Врач, напоминавшая набожную бабушку у входа, переодетую в белый халат, по очереди приглашала всех на беседу. Она внимательно проверила наличие подписей в документах и в подробностях рассказала о возможных негативных последствиях аборта. Меньше всего мне хотелось об этом узнать! Врач была обязана меня проинформировать. Я это понимала и молча делала вид, что слушаю. Её голос слился в поток бессвязных звуков, а её лицо растворилось в воде, стоящей в моих глазах.

Всем пациенткам выдали безразмерные ситцевые сорочки и велели ждать в коридоре. Самые активные принялись распределять очередность. Кто-то торопился зайти первой, потому что вечером нужно было идти на работу. Больничный оформлять она не хотела, иначе всем станет ясно, где она была. Другая девушка рассказывала, что и как сейчас будет происходить. Собравшиеся её внимательно слушали, она была здесь уже восьмой раз. Кто-то всё же задал вопрос, почему она не предохраняется. Ответ был прост — таблетки стоят слишком дорого, а аборт по ОМС делают бесплатно. Так женщины обыденно и непринужденно рассказали, что их сюда привело, некоторые даже шутили, некоторые — молчали. Я выла. 

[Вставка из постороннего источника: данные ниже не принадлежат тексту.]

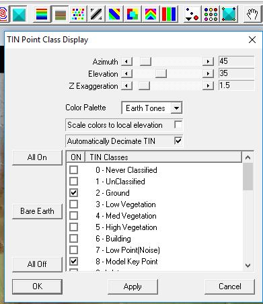This screenshot has width=263, height=304.
Task: Click the brown earth tone bands icon
Action: coord(60,14)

Появилась врач в хирургическом костюме и назвала мою фамилию. Увидев слезы, она приказала успокоиться, иначе — зайду последней. Я вытерла лицо сорочкой, вслух попросила прощения у малыша и вошла в открытую дверь.

Перед глазами кружились красные цветы, и чей-то жуткий голос монотонно звал маму. Через какое-то время я поняла, что голос принадлежит мне. Тело меня не слушалось  и протяжное «ма-ма, ма-ма» разносилось по палате.

Я медленно приходила в себя. Красные цветы перестали кружиться и замерли узором на зажатой в кулак простыни, которой я закрыла лицо. Всё закончилось. Я сделала глубокий вдох, стало легче. Другие женщины уже разошлись. Мне тоже хотелось поскорей сбежать. Заглянула медсестра и отправила меня пить чай.

Обед только начинался, и столовая была наполнена запахом тушеной капусты. Ещё утром меня бы стошнило просто от мысли о тушеной капусте, а сейчас я спокойно могла находиться здесь. На входе я встретила Ирину. Она лежала «на сохранении». Я была рада узнать, что у неё всё хорошо, но не смогла поддержать разговор. Я заняла место у окна. Вымытые ночным дождем листья тополей сверкали на солнце. Мне дали кусок хлеба с маслом и омерзительно сладкий чай. Я ненавидела его с детства, но всё равно сделала глоток. Чай показался мне божественным нектаром, и я выпила весь стакан.

После обеда я получила выписку, листок нетрудоспособности и справку, в которой говорилось, что мне оказаны медицинские услуги на сумму четыре тысячи рублей. Вот она — цена человеческой жизни. Я разорвала справку и поспешила уйти. Меня встретил муж, мы обнялись. Я была рада его видеть.